Locate the line containing "Task: Click the green Back arrow icon" in the material below. Copy that line and all following lines through the end exactly, omitting any pictures.

(DATASET EXCERPTS Opens)

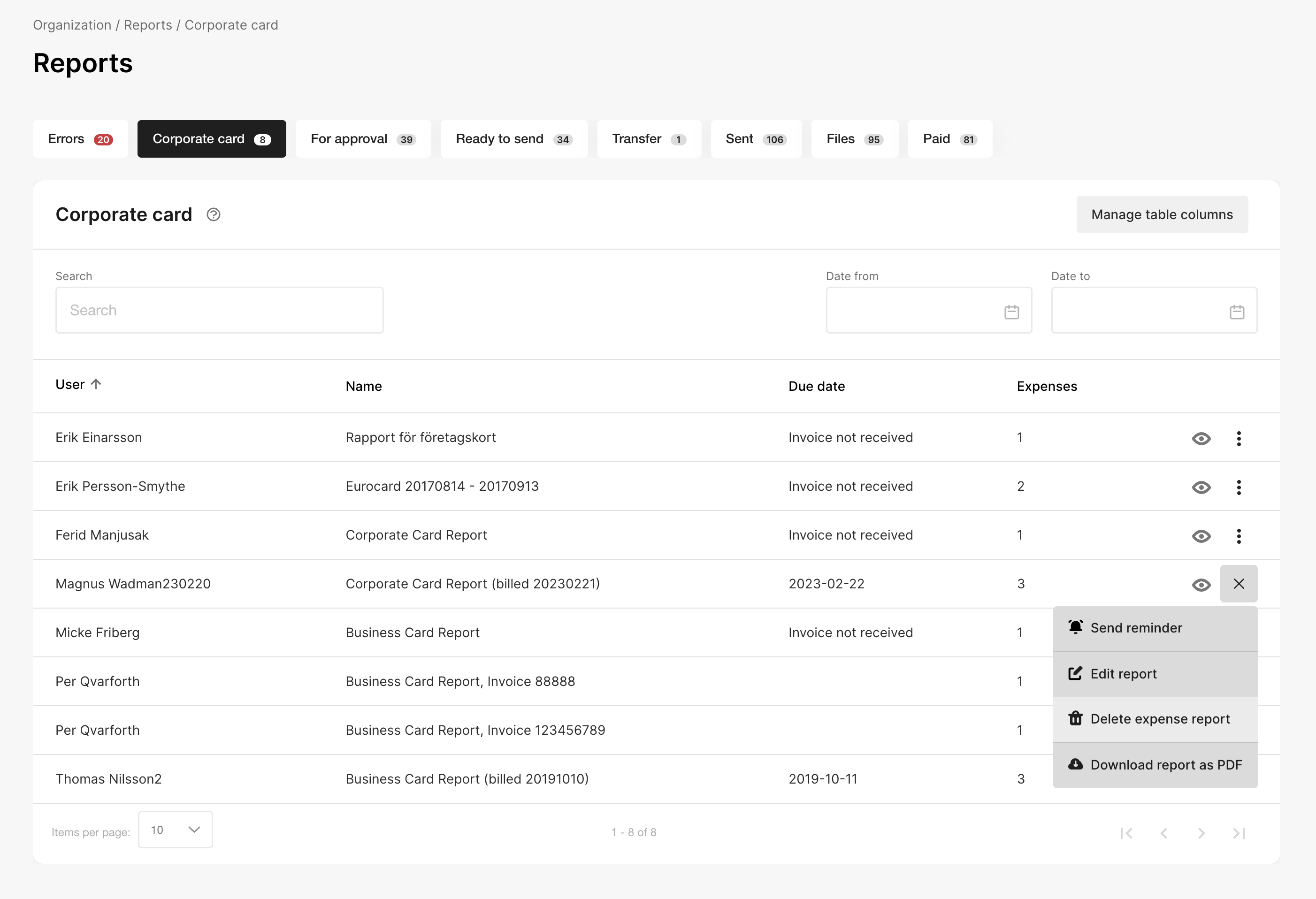Open three-dot menu for Erik Einarsson row
Viewport: 1316px width, 899px height.
(x=1239, y=439)
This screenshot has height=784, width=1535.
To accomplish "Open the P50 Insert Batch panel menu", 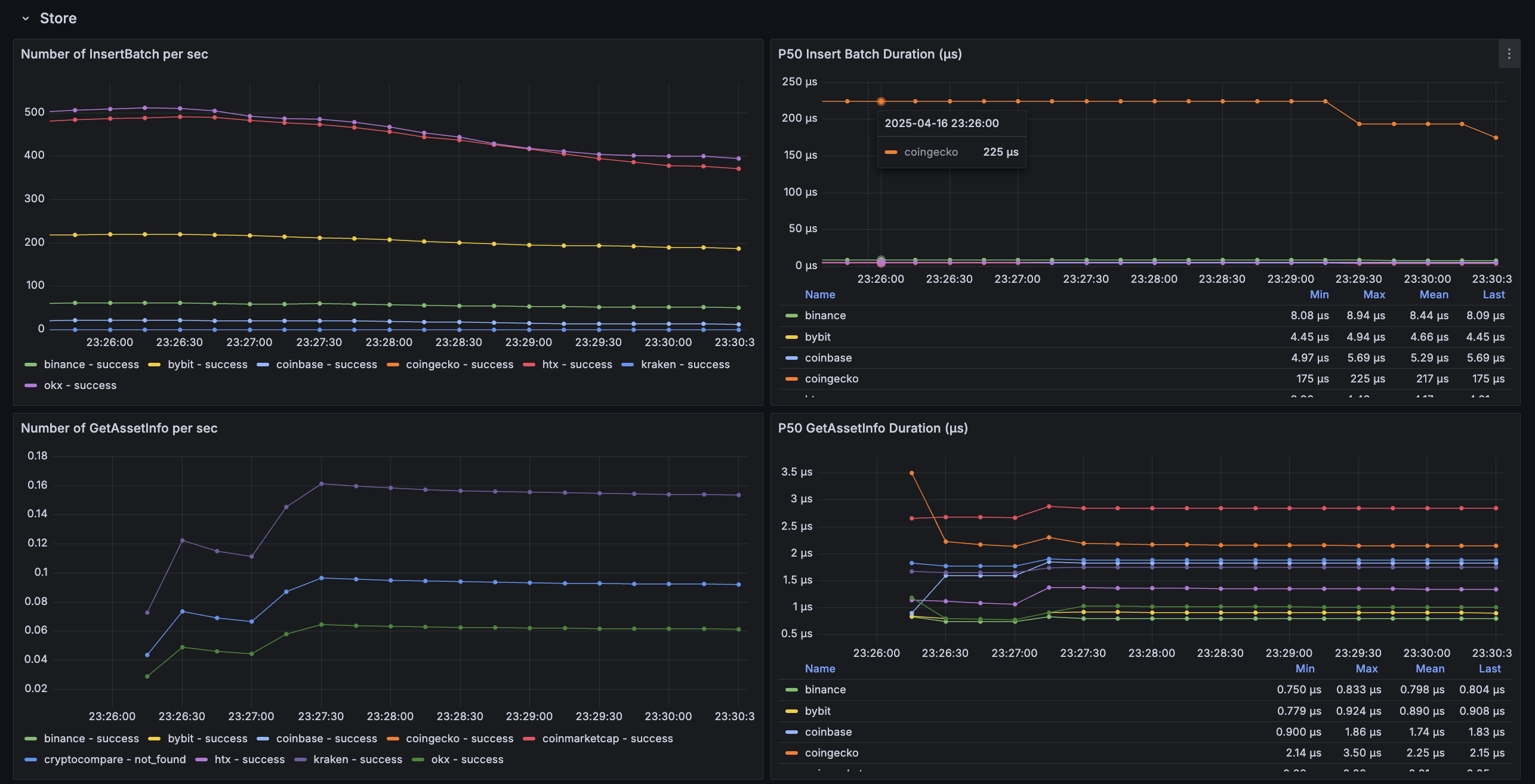I will click(x=1509, y=54).
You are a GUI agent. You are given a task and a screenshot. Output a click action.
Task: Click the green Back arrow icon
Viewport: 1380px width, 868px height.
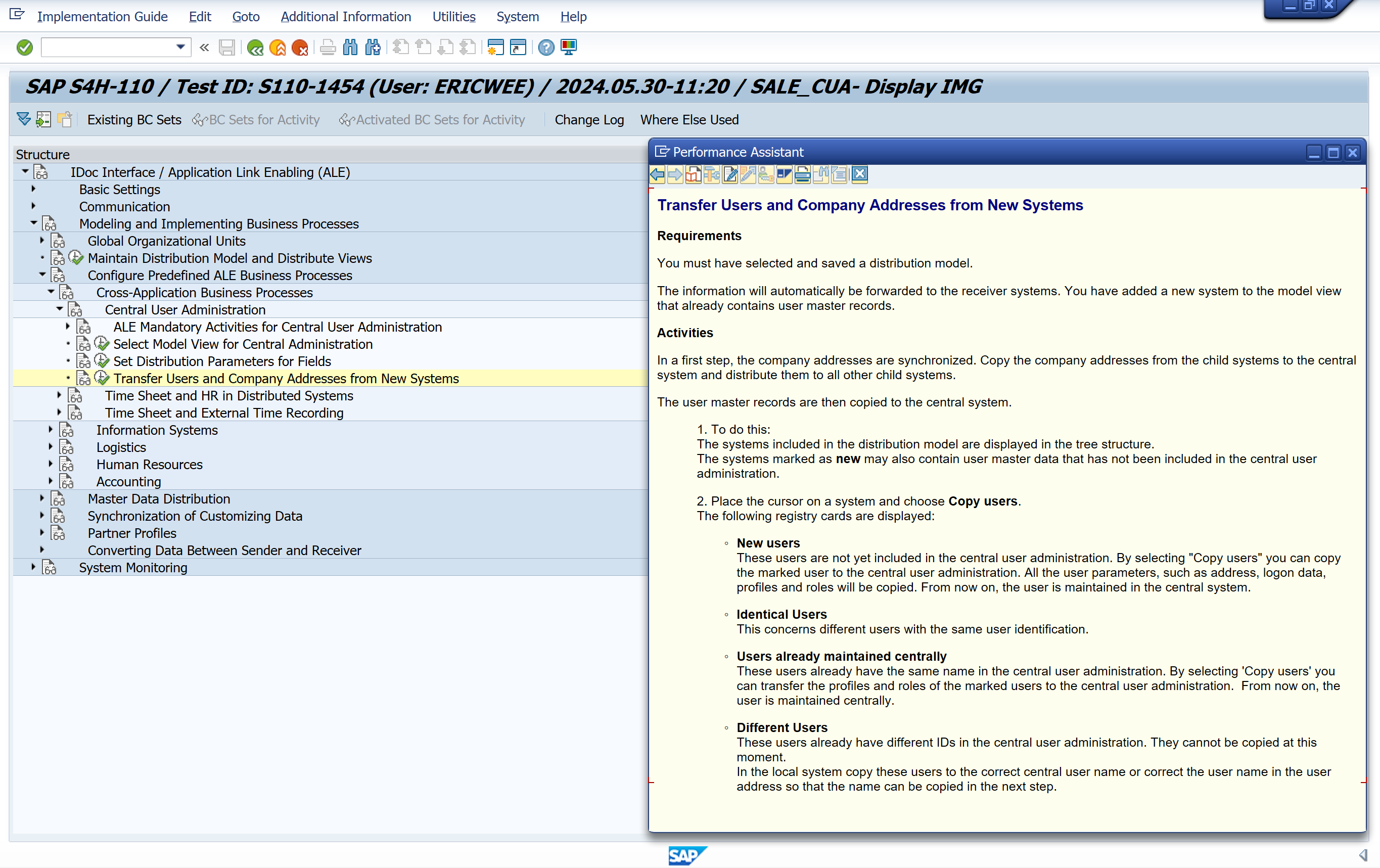pos(255,47)
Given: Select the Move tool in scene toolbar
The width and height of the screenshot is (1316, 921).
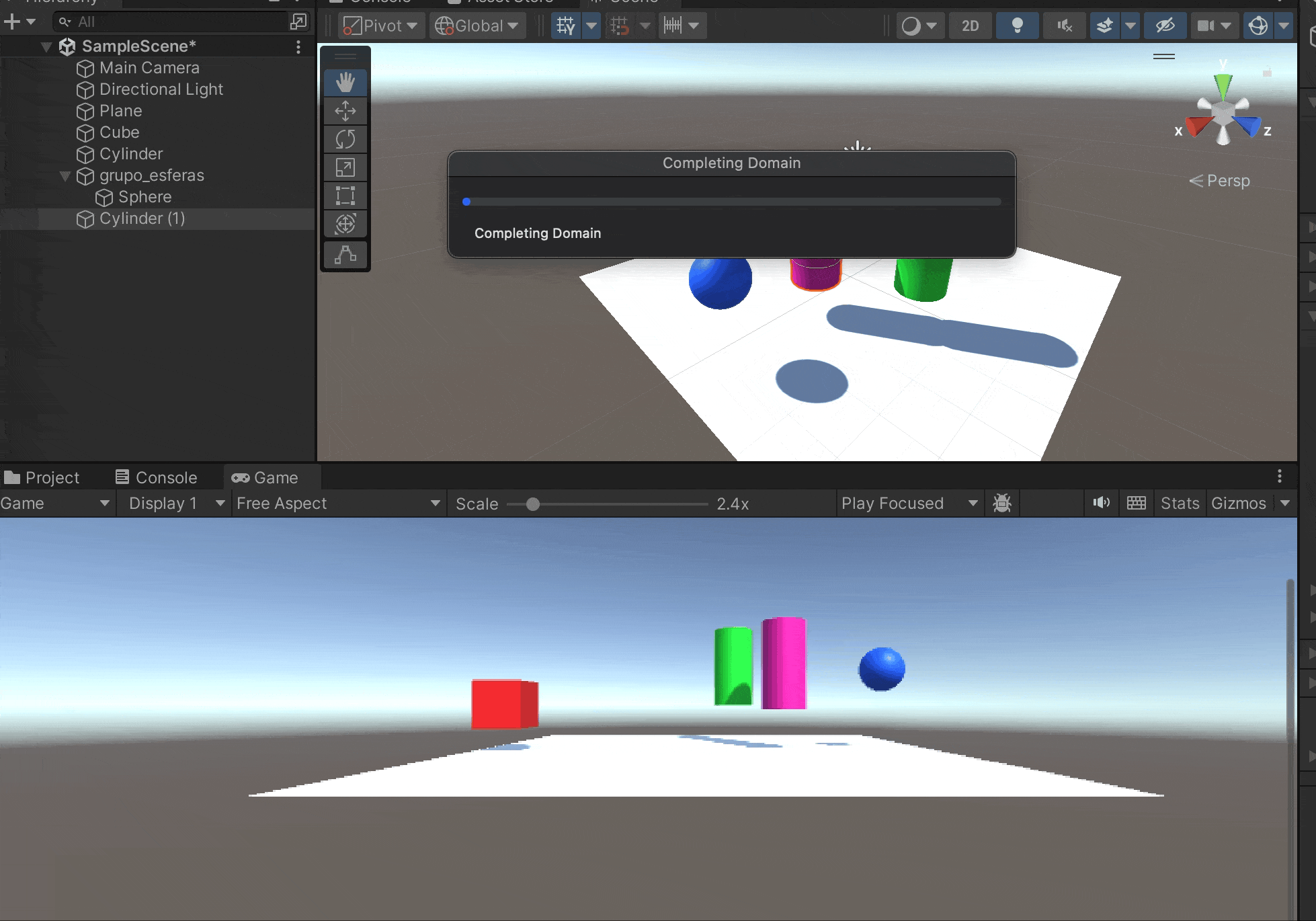Looking at the screenshot, I should click(345, 111).
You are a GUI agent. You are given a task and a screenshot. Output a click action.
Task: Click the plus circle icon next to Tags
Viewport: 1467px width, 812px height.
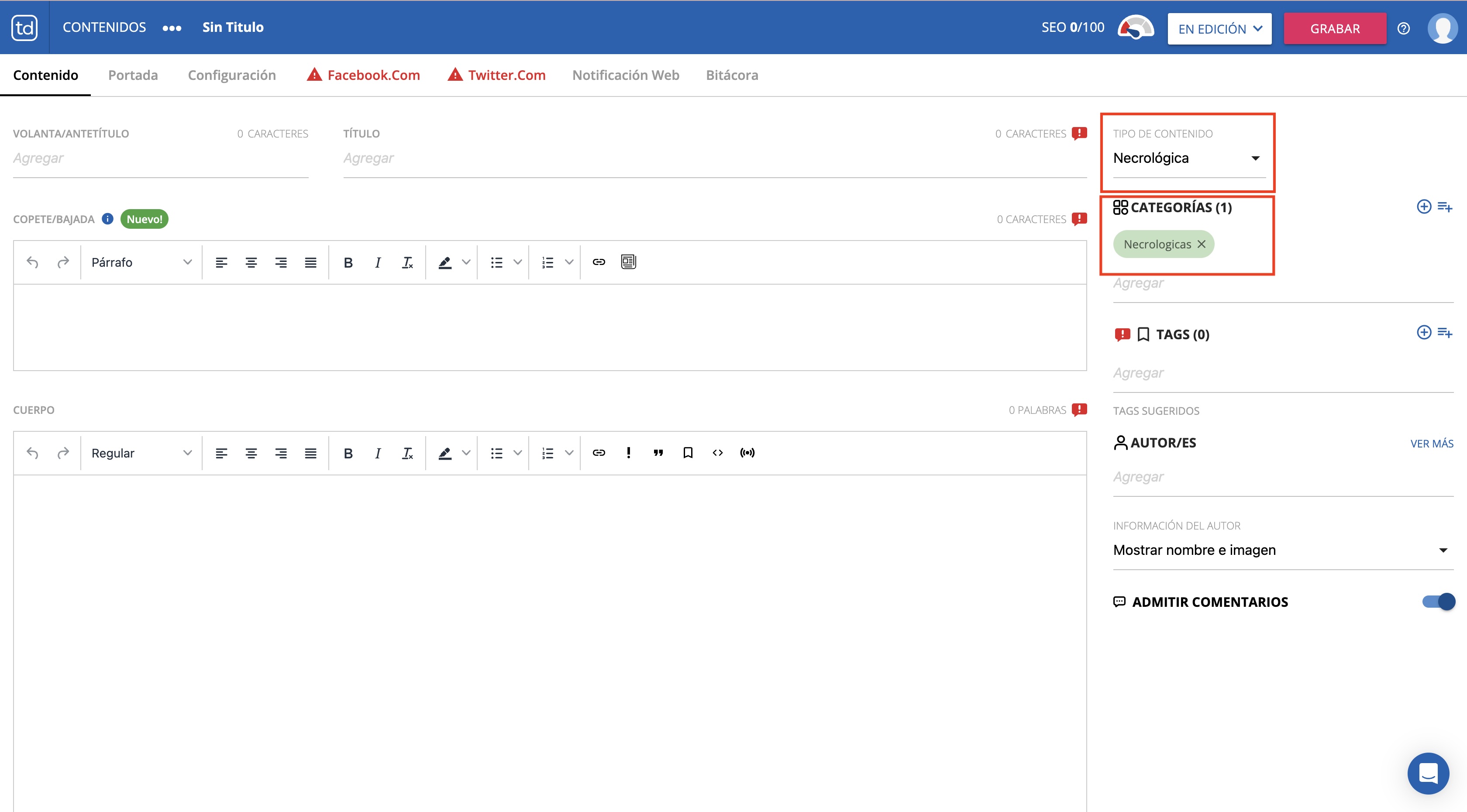1424,333
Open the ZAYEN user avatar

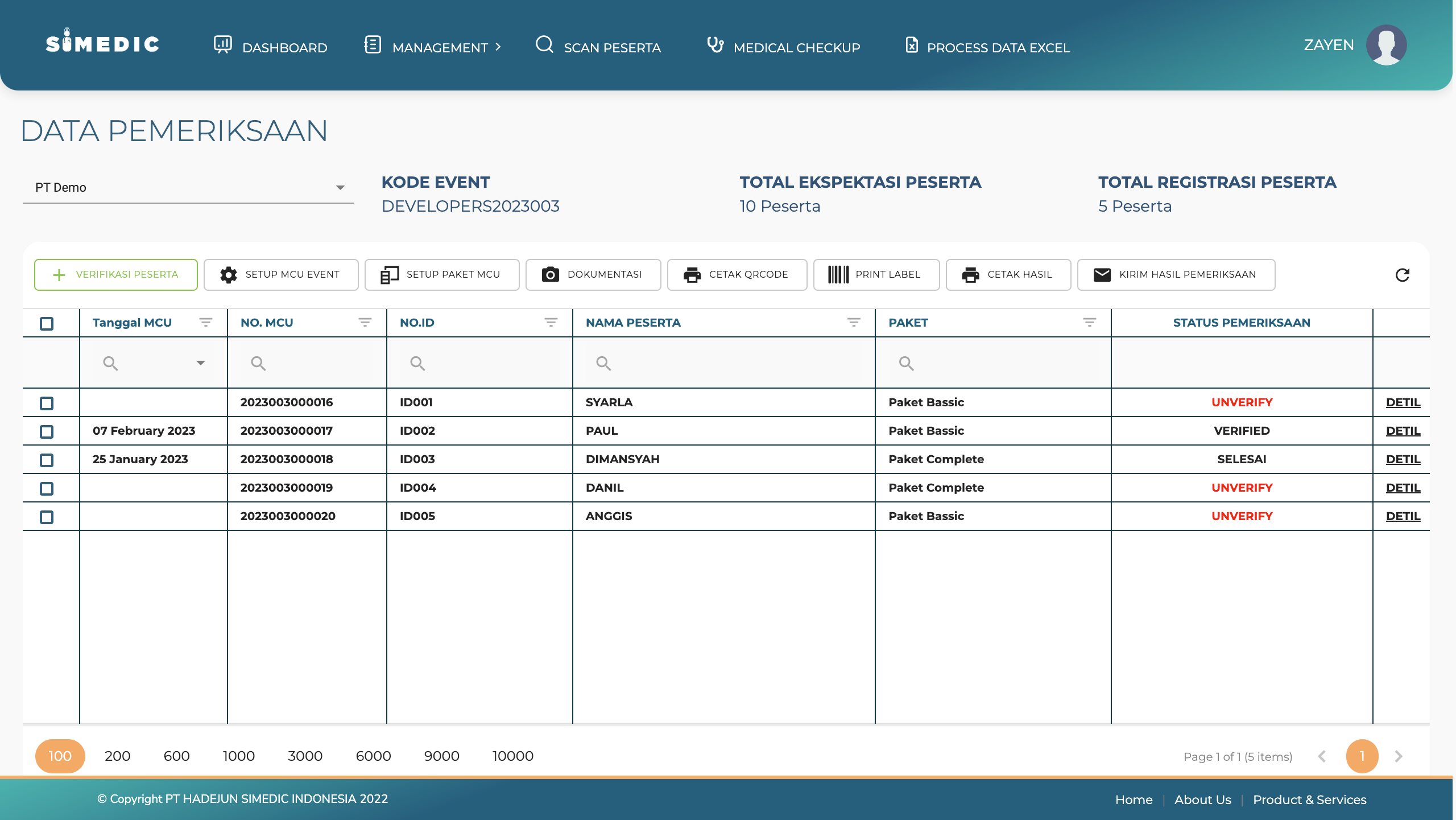1386,46
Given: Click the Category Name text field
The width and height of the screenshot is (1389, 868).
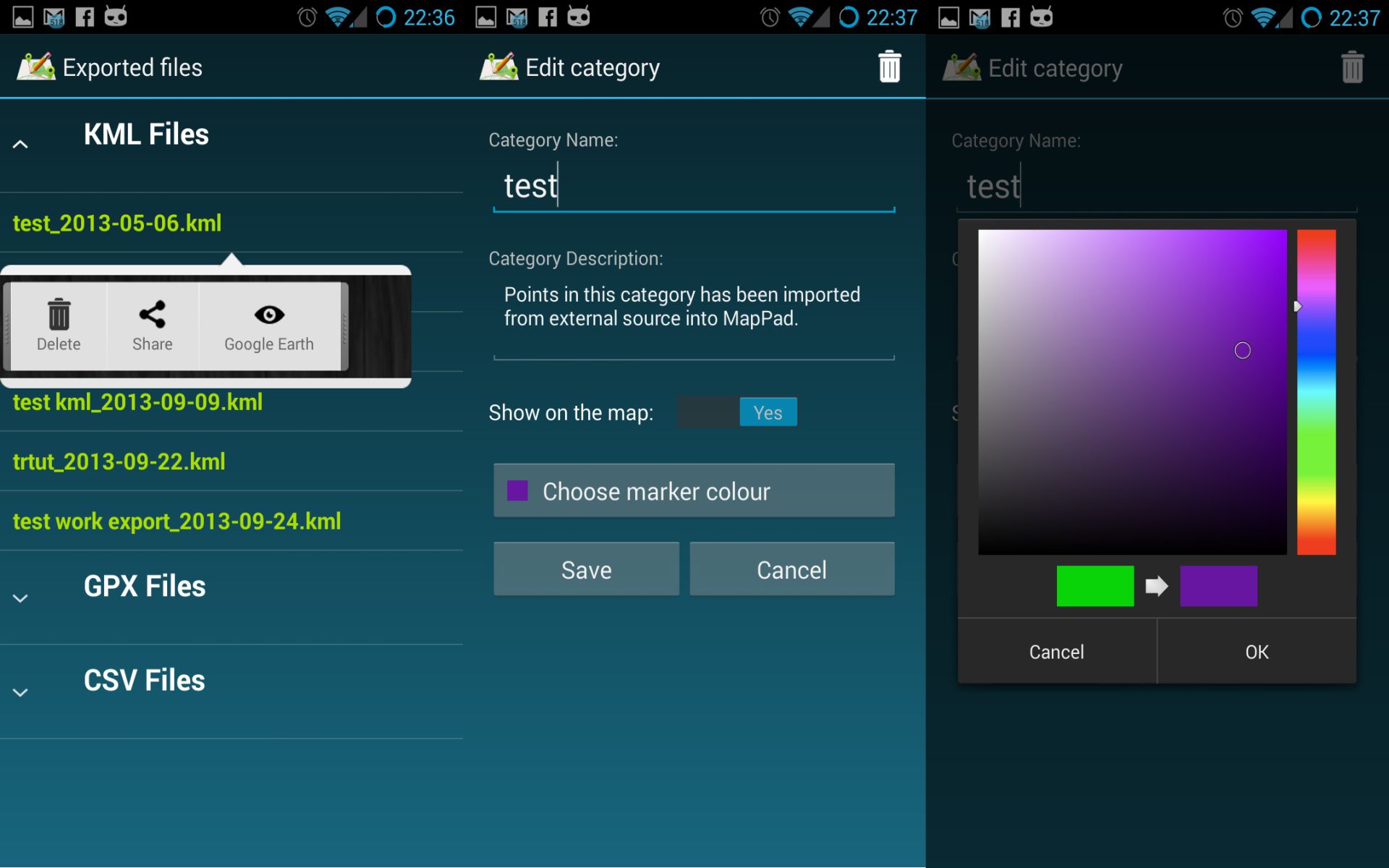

(DATASET EXCERPTS Closes)

- ANSWER SPACE
Task: Click the green Back arrow icon
Viewport: 1380px width, 868px height.
pos(255,47)
Given: Select the Move tool in scene toolbar
The width and height of the screenshot is (1316, 921).
Looking at the screenshot, I should click(345, 111).
You are a GUI agent. You are given a task and a screenshot. Output a click action.
Task: Click the plus circle icon next to Tags
Viewport: 1467px width, 812px height.
1424,333
Open the ZAYEN user avatar

1386,46
Given: Click the Category Name text field
The width and height of the screenshot is (1389, 868).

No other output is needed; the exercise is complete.